• **HOW TO COMPLETE THIS TASK**:
Your whole reply should be the lines from the one that contains "The width and height of the screenshot is (196, 171)." through the last line of the listing, copied exactly.

· · · · ·

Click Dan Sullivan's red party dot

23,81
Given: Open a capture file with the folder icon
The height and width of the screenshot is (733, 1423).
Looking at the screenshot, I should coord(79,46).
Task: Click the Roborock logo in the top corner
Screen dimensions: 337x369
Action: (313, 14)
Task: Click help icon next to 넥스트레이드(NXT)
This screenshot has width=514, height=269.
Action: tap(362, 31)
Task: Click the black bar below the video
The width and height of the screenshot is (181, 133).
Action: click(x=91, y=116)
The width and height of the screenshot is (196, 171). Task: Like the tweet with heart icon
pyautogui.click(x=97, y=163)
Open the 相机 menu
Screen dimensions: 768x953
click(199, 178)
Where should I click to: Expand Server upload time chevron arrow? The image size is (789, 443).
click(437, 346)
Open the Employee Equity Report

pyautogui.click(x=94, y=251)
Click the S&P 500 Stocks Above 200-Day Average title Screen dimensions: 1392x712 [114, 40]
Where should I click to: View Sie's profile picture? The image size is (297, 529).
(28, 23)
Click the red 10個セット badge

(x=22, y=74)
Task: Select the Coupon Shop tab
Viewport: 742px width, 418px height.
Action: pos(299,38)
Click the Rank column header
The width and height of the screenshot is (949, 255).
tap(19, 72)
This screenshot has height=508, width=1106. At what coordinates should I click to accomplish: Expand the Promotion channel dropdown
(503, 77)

· · · · ·

• **RESULT BELOW**:
The width and height of the screenshot is (196, 171). Task: Like the tweet with heart icon
pyautogui.click(x=97, y=163)
Open the 相机 menu
Screen dimensions: 768x953
click(199, 178)
Where should I click to: Expand Server upload time chevron arrow? The image size is (789, 443).
click(437, 346)
Open the Employee Equity Report

pyautogui.click(x=94, y=251)
Click the S&P 500 Stocks Above 200-Day Average title Screen dimensions: 1392x712 [114, 40]
Where should I click to: View Sie's profile picture? The image size is (297, 529).
(28, 23)
Click the red 10個セット badge

(x=22, y=74)
Task: Select the Coupon Shop tab
Viewport: 742px width, 418px height.
Action: pos(299,38)
Click the Rank column header
The width and height of the screenshot is (949, 255).
tap(19, 72)
This screenshot has height=508, width=1106. At what coordinates should I click to accomplish: Expand the Promotion channel dropdown
(503, 77)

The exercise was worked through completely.